A while back I posted on Sonia Sotomayor rejecting a plea for SCOTUS to block the NYC vaccine mandate. Now the court has a second bite at this apple with a submission made to Justice Thomas
"Last month, liberal Justice Sonia Sotomayor rejected a request by Det. Anthony Marciano to look further at his legal challenge — the outcome of which could have significant implications for Mayor Eric Adams’ administration. But Marciano resubmitted the exact same request to conservative Justice Clarence Thomas, and the high court’s press office confirmed Tuesday the case will be deliberated at a conference Oct. 7."
That's this Friday.
First thing I'll point out is that it shouldn't be necessary to "resubmit" such a claim. If you have bodily autonomy then it should have been upheld immediately.
"Marciano sued the city last year challenging a policy requiring municipal workers be inoculated against Covid-19. He did not qualify for religious or medical exemptions, but instead argued he’d acquired immunity through his front-line service and should be free to make his own decision about getting the jab."
His situation parallels mine in that I did not make a religious or medical exemption request. I stood on law. First the ADA strictly forbids employers, public or private from inquiring about the actual or perceived medical conditions of employees or potential employees unless they can demonstrate that such a condition prevents the person from carrying out their duties. The latter exception did not apply in my case and I suppose it didn't in Marciano's.

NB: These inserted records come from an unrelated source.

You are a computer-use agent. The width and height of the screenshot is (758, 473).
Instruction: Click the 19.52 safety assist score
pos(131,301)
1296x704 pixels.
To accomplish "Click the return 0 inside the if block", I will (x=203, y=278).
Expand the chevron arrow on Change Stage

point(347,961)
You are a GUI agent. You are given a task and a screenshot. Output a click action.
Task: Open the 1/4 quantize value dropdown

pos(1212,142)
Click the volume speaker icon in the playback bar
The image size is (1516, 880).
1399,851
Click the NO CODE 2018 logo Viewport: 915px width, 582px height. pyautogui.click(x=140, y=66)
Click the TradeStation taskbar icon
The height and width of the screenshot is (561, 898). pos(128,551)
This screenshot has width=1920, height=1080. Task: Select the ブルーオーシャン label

Secondly, the ADA specifically covers bodily functions including the functions of the immune system.
Hence any employer, including the state cannot ask about or otherwise discriminate against employees in regards to "vaccines". Had we had an actually functioning "justice" system, this issue would have been resolved the first time any mention of "mandate" popped up.
"The case, Finn said, is simple: State and federal laws prohibit vaccine mandates without the recipient’s informed consent. And because Marciano did not give his consent, the suit alleges, his due process rights are being violated."
I would add that it was 100% impossible for Marciano or anyone else to give informed consent because the vaccines were experimental and nobody knew the health effects either short or long. The only consent that a person in 2021 could give was consent to be experimented on. The Nuremberg code, to which the US is a signatory explicitly bans medical experimentation on unwilling persons. The EUA under which these "vaccines" were approved also explicitly prohibits the coercion of persons to take such emergency use products.
Again, if we had a functioning justice system this wouldn't even be controversial.
"Thus far, lawsuits against the city’s mandate for city workers have failed, as state and federal courts have affirmed the city’s broad power to enact vaccine requirements.
Assuming this to actually be the case rather than the fever dream of elderly judges scared of the air, then it is high time to revisit this "broad power".
“The Supreme Court has rejected numerous attempts to have it take up lawsuits on the vaccine mandate and a number of other courts have upheld the mandate, recognizing that it saves lives and is a condition of employment,” mayoral spokesperson Fabien Levy said in a statement."
"recognizing that it saves lives" That is a statement of fact with no underlying proof. That is the entire problem here. These courts have been presupposing that what the CDC has said is "fact" when there is and was no way to make such a claim. The fact of myocarditis, blood clots, and deaths that are directly attributable to these shots is indisputable. Remember (or learn) that in the past just a handful of deaths associated with a medical product was enough to get a product pulled, yet there are thousands of deaths from this shot and it is*still* being offered and "mandated."
Again, a sane justice system would immediately strike down such mandates. We shall see what comes up on Friday.